Yes, we want an economy that works for everyone — and the phrase implies that Republicans only want an economy that works for the richest .01 percent. But it doesn’t scream it.
This leads us to the second problem with “an economy that works for everyone.”
Now I don’t say this to indict Hillary Clinton, who won the popular vote by 3 million and only lost in three states by a percentage less than .01. It’s pretty clear she would likely have won it all if not for an unprecedented act of “Comey ex machina.”
But we must acknowledge that Democrats have not met either the economic or political challenges of this moment. Even a resounding Clinton win would have likely left the House in GOP hands, which is bullshit considering how few are rewarded and how many are abused by conservative policies.
We are a progressive nation.
If every American voted, Democrats would likely win nearly every election. Instead, we’ve let the GOP use the dark arts of voter suppression and gerrymandering to limit the electorate to exactly the voters the GOP needs. And, in an effort to win over both funders and aggrieved Republicans, we’ve used a language of inclusion that is drastically out of step with the horrid corruption of both our economy and the opponents we must defeat.
Face it: Trump was damn good at demonizing Clinton for imagined crimes, offenses for which is far more likely to be guilty. And he was also better at naming his opponents than her. He ranted against “elites” and “draining the swamp” often on his private jet, while preparing to hire a cabinet that’s richer (and less qualified) than the bottom one-third of America.
The campaign was waged almost entirely on his terms, which he repeated like Rainman. By arguing that he wanted to make America “great” he was arguing that his opponents wanted the opposite, over and over and over again.
Yes,Democrats would have won in 2016 if they could have gotten 80,000 Democrats to show up in certain polling places, or swayed just a fraction of third-party voters in three states. Polls and models suggesting an almost certain Trump loss probably gave both of these groups just enough confidence not to pull that lever for Clinton.
But we cannot afford to play on the margins any more.
We should take a lesson from Trump’s GOP, which won bigly by appealing directly to its base with full-throated partisan rhetoric. America needs an uprising from the left that is large enough to wipe away the damage conservative selfishness has done to our nation and planet. And it can’t start soon enough.
“Democrats can win back the House in 2018 if the newly-engaged people who are flooding protests and town-hall meetings around the nation feel inspired enough by Democrats to march to the polls,” wrote Adam Green and Stephanie Taylor, Progressive Change Campaign Committee. “But the people in the streets want to vote for heroes. And heroes fight villains.”

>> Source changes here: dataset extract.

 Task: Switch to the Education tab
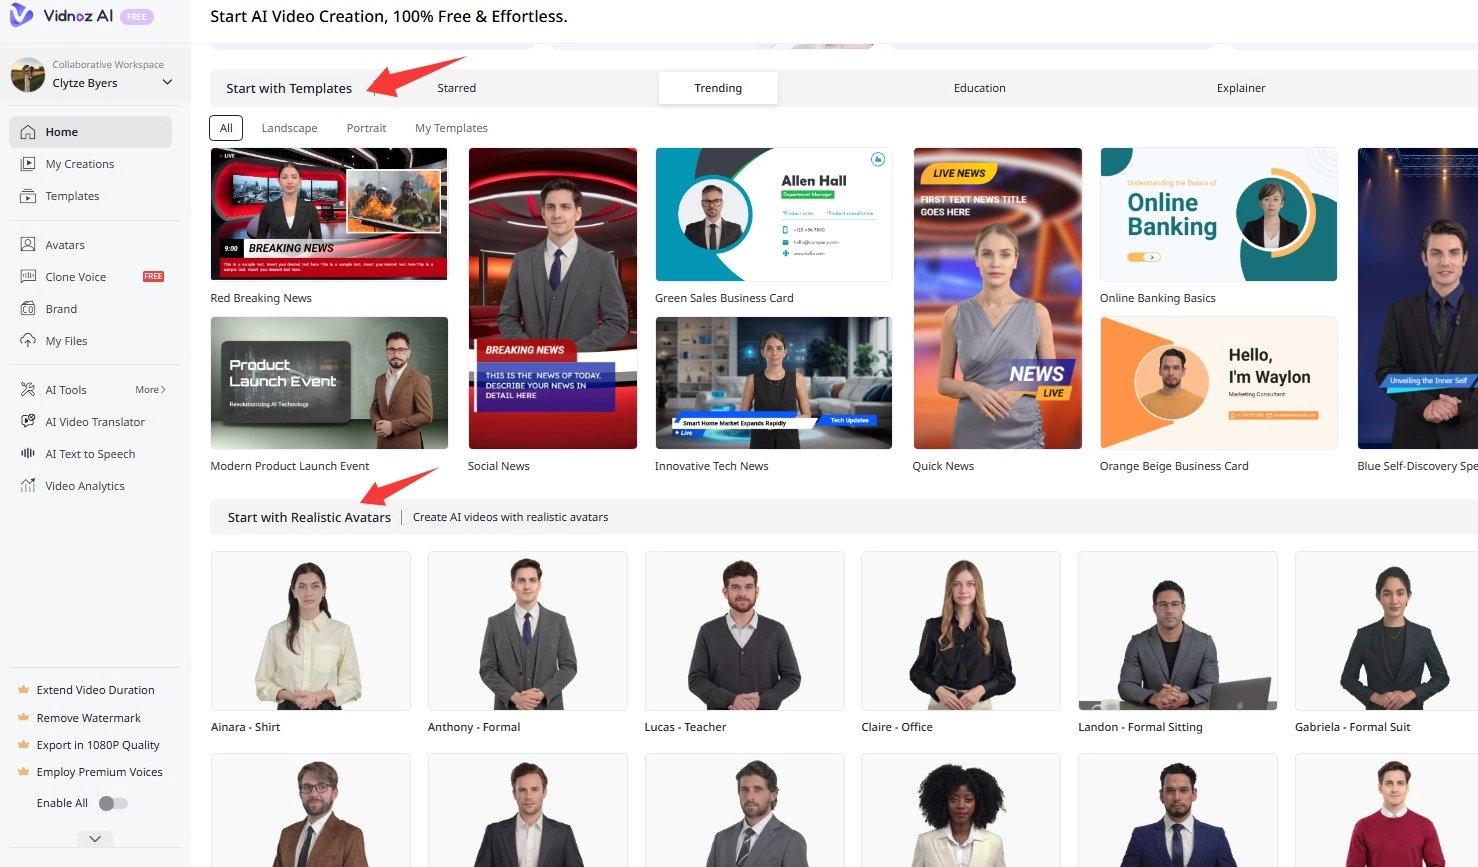pyautogui.click(x=979, y=88)
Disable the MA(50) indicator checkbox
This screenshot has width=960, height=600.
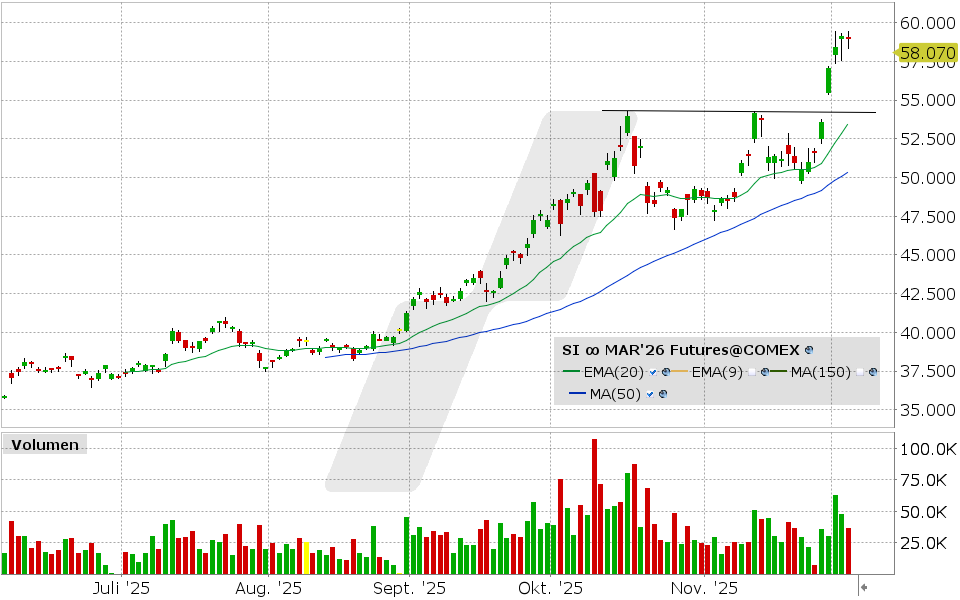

This starts with naming the scourge we face. We could go with Bernie’s “the millionaire and billionaire class” but it might limit the argument to economics in a way that doesn’t work to our advantage. So I suggest “the exploiters.”
It ties together the polluters who want us to pay for brutalizing of our enviroment, the oligarchs who avoid taxes while calling for deportation of those who’d love to pay them, the ideologues who cut health care for women to serve their antiquated agenda and leave a state like Texas with the highest maternity mortality rate in developed world.
I admit it doesn’t have that Roosevelt ring yet. But if you’ve got something better, you may be the hero we need.